Saber, cultura e capacidade de organização que irá plasmar num seu projecto antigo, muito desejado e que conseguiu realizar em Almada, montando um Centro de Arte Contemporânea, a Casa da Cerca, exemplar tanto no tratamento dos espaços interiores e exteriores como na programação que se impõe sobretudo num tempo em que outros espaços com muitíssimo mais meios se derretem em mediocridades mundanas ao correr das modas que um dia serão varridas pela História.
Saber, cultura, imaginação e capacidade de trabalho transbordante que marcava encontros connosco nas inúmeras exposições individuais e colectivas que realizou, nas tapeçarias e painéis cerâmicos em vários edifícios públicos e em vários lugares do mundo. Que, no meio de tanta actividade, tinha sempre tempo para a intervenção cívica e política e nunca dispensava estar com os amigos.

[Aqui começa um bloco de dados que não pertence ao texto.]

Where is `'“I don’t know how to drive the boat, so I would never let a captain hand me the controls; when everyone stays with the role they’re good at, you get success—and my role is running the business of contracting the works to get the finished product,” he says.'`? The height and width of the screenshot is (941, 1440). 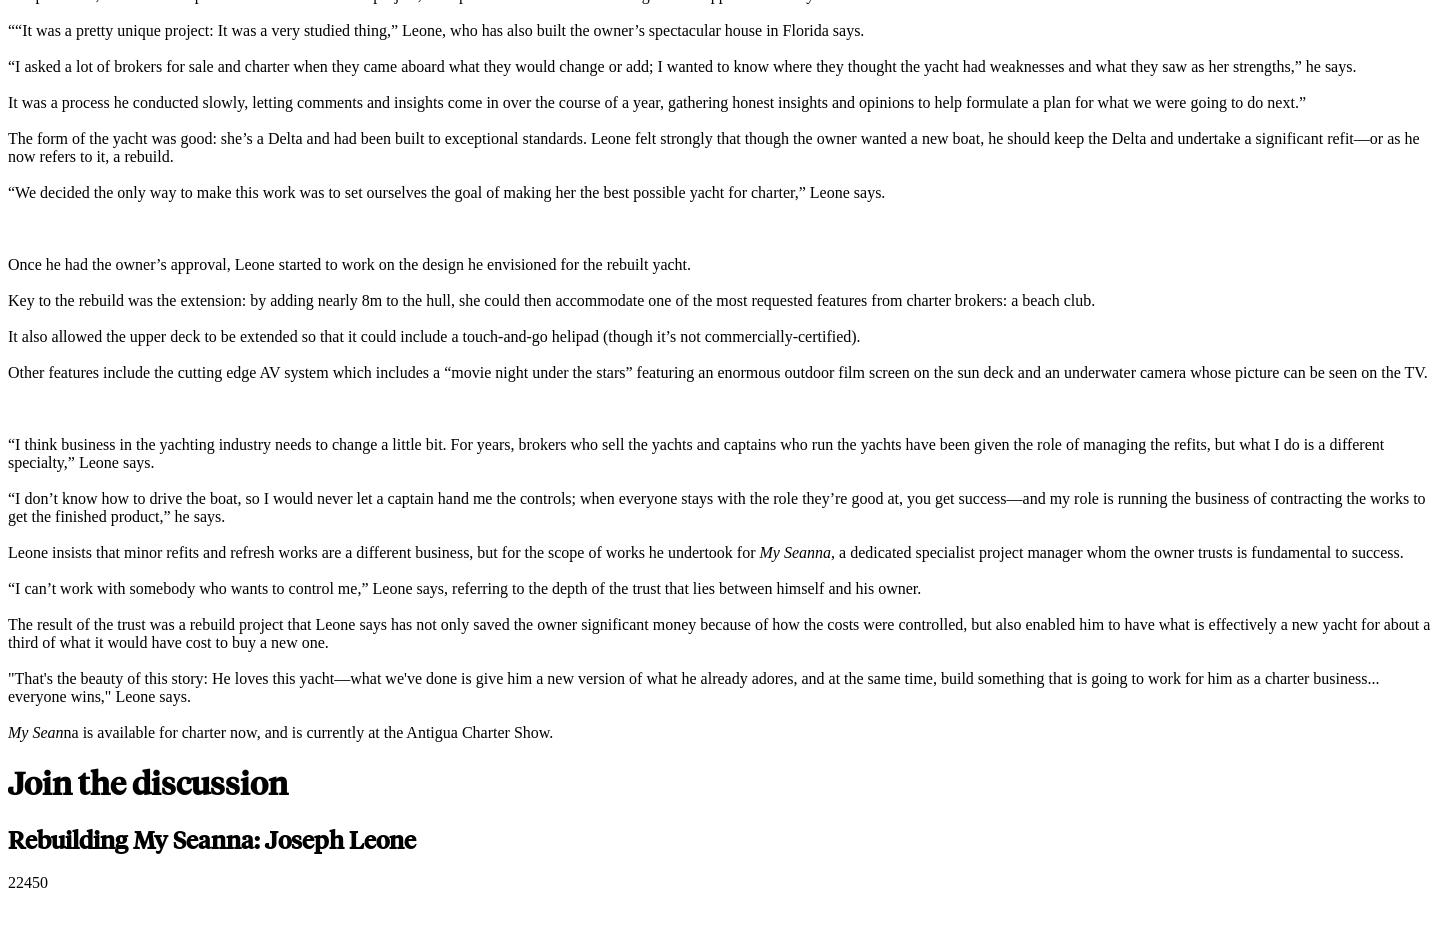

tínhamos encontro marcado para te levar as Confissões de uma Máscara e para me mostrares o que estavas a fazer pretexto para falarmos falarmos sem norte para no tapete das palavras se acrescentar mais e mais iluminação interior ao prazer de conviver de nos sabermos vivos possuídos de indignações adolescentes com o pantanal em que se afundam os que nos querem lixar sonhos e a vida em que insistimos conhecedores de um mundo futuro que provavelmente nunca viveremos tenho o Mishima fechado à minha frente estou a ouvir a Paixão segundo S.João pelo Bach Collegium do Japão.